In Austria, for example, there is a funding programme for foreign researchers with innovative projects, who want to work in an Austrian university of which they become dependent, but being paid by an independent body, the FWF der Wissenschaftsfonds. Portugal and Spain have produced variants of this model, increasing their attractiveness to European researchers. The german von Humboldt Foundation, on the other hand, for half a century has been selecting foreign scholars every year, analyzing potential, results already obtained, and innovation. Funded by the Ministry of Research, Economic Development and Foreign Affairs, it has the "responsibility" to have supported ultra-awarded researchers (Nobel), integrating them into its universities and research centres for two years, responsibly investing in access procedures and strong objectives.

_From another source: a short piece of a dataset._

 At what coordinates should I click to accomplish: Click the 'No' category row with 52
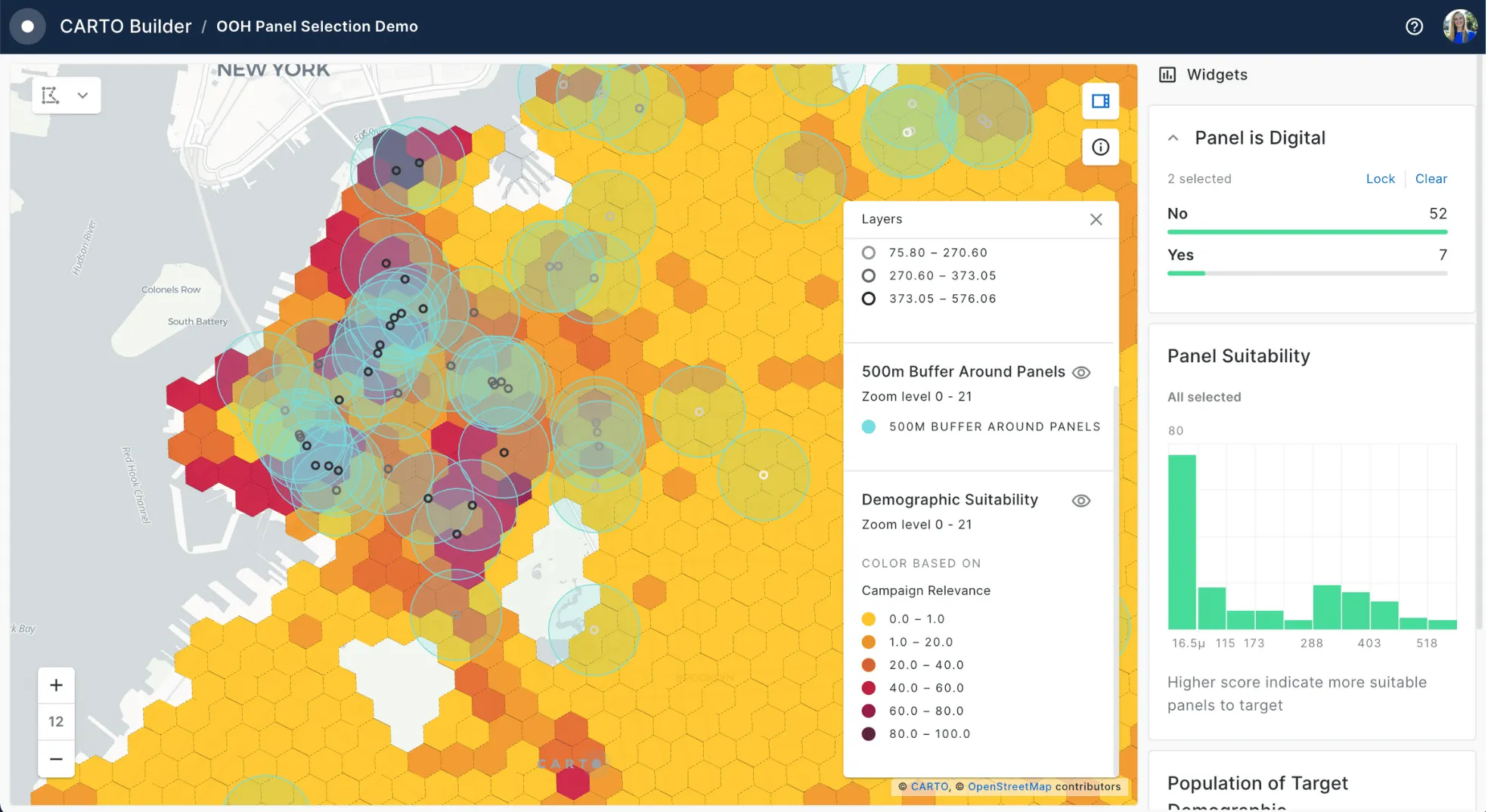[1306, 214]
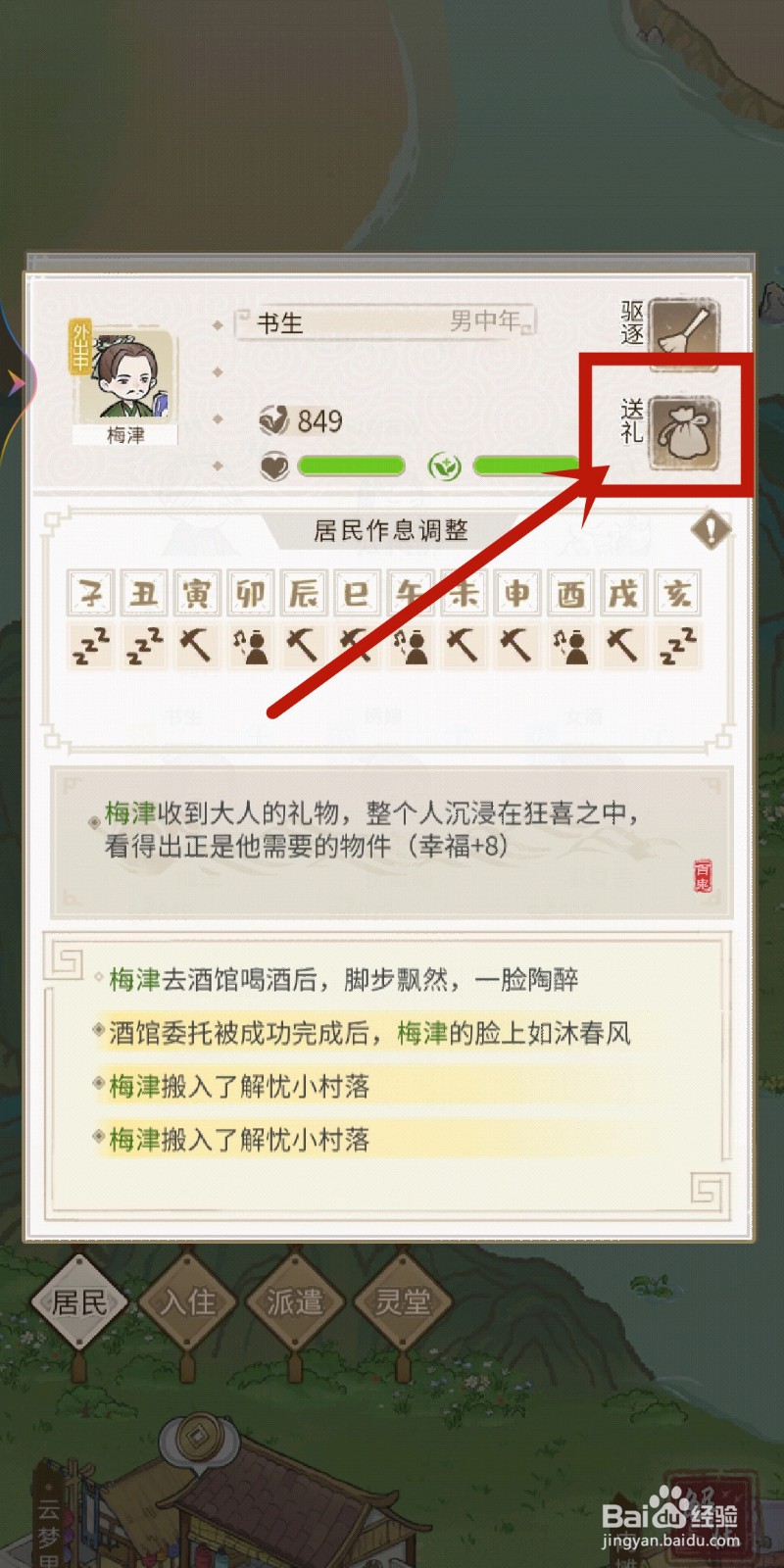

"Why not to think of such a thing in Italy? Why, in the process of attracting foreign researchers, we do not start from precisely those who are in the early stages, (...) that can integrate our departments (of course: at no cost to departments), and contaminate them with other research cultures, enriching them with talent and opening them up to international projects and networks?" What the Professor theoretically frames is the first step in a journey that, if maintained at full capacity, would be the first milestone in a long season of revenge of our academic and research system. Dedicated foundations, territory involvement, precise strategy. Why don’t we try?

Enzo "The Drake" Ferrari used to say about himself: "I have never been neither designer nor calculating. I have always been an agitator of men and talents." Why don’t we risk being Talent agitators too?